==== Material supplied
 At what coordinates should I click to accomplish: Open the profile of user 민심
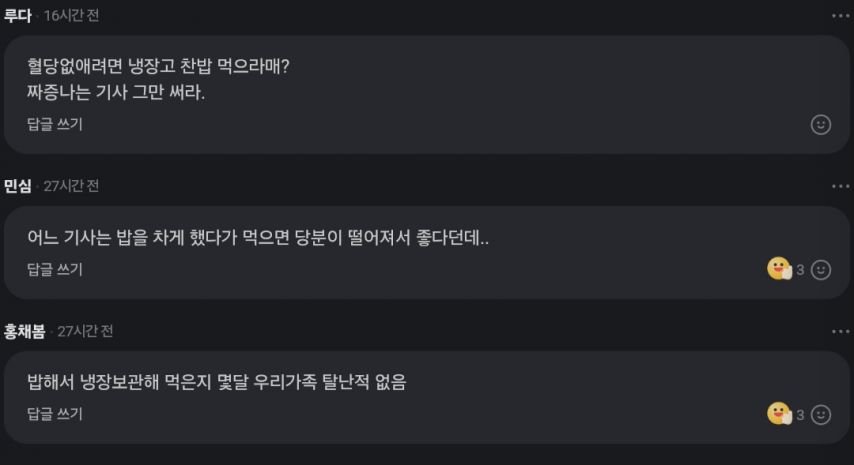[x=19, y=186]
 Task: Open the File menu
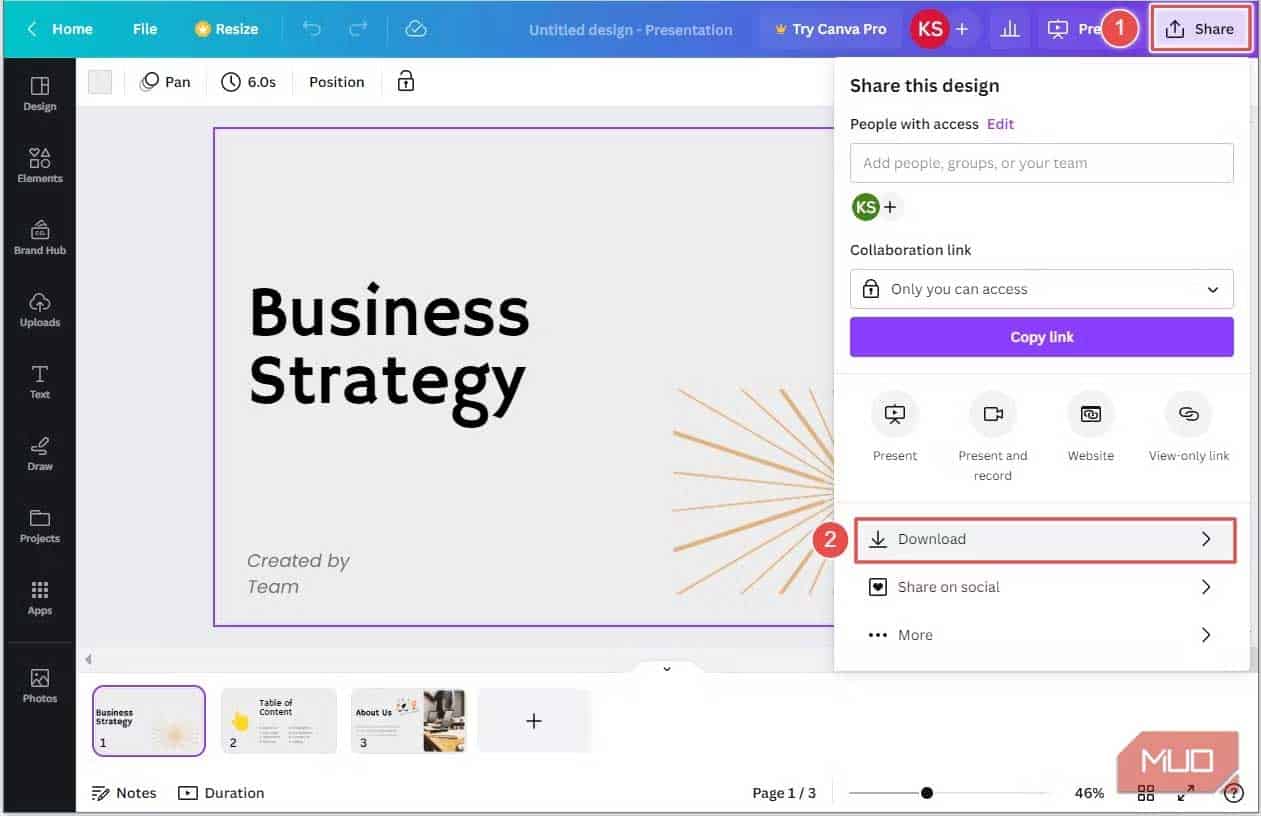144,29
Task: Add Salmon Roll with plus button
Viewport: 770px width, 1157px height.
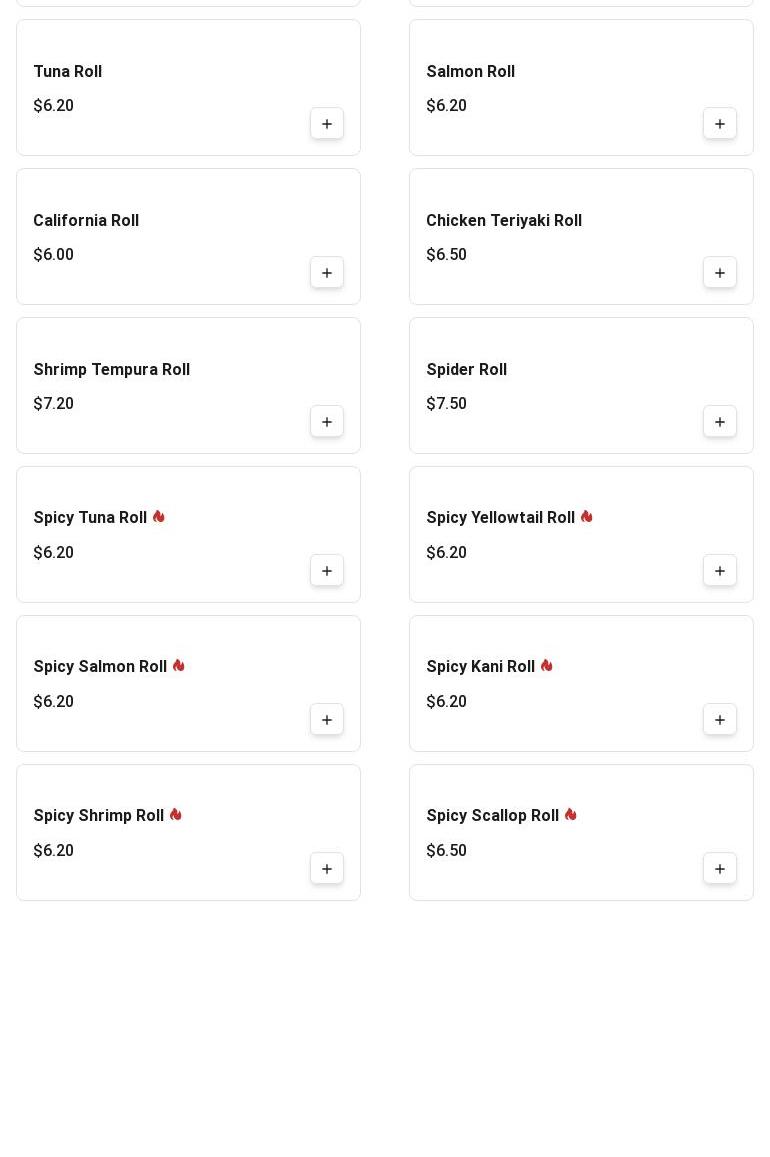Action: 720,124
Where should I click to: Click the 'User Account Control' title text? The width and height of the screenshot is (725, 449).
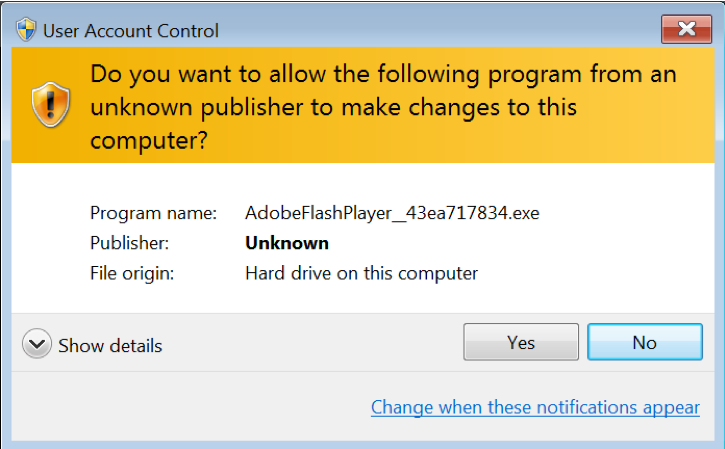coord(131,31)
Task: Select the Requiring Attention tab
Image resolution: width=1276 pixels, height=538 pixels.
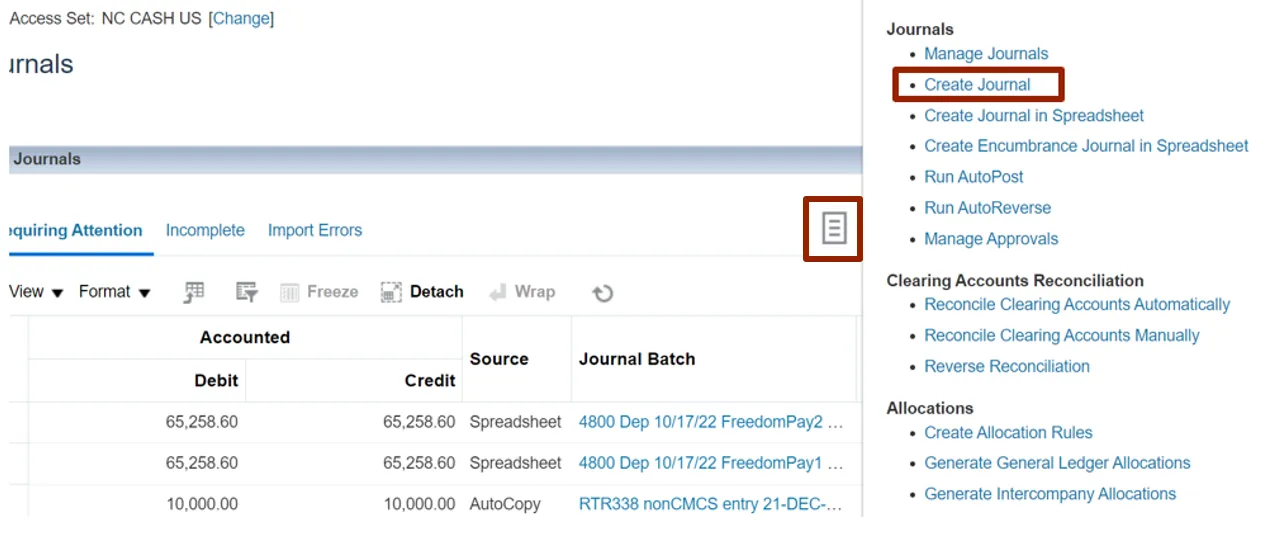Action: pyautogui.click(x=76, y=230)
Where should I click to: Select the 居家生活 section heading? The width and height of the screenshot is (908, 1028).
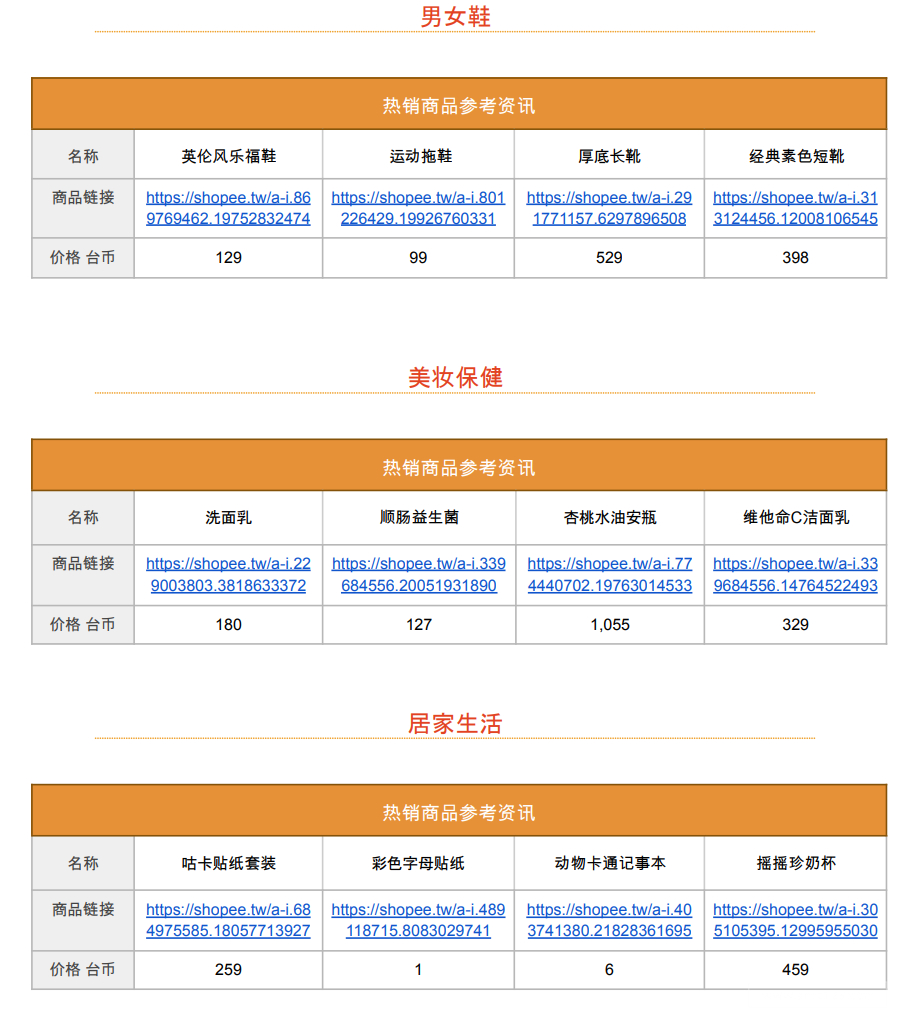(x=453, y=724)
========
Copy each entry above exactly; drop the pictures.

Exercise response:
 At what coordinates should I click to accomplish: Open the profile of user 민심
[x=19, y=186]
 Task: Open the File menu
144,29
Task: Add Salmon Roll with plus button
Viewport: 770px width, 1157px height.
Action: 720,124
Where should I click to: Click the 'User Account Control' title text? The width and height of the screenshot is (725, 449).
coord(131,31)
Task: Select the Requiring Attention tab
Image resolution: width=1276 pixels, height=538 pixels.
Action: pyautogui.click(x=76, y=230)
Where should I click to: Select the 居家生活 section heading? The width and height of the screenshot is (908, 1028).
(x=453, y=724)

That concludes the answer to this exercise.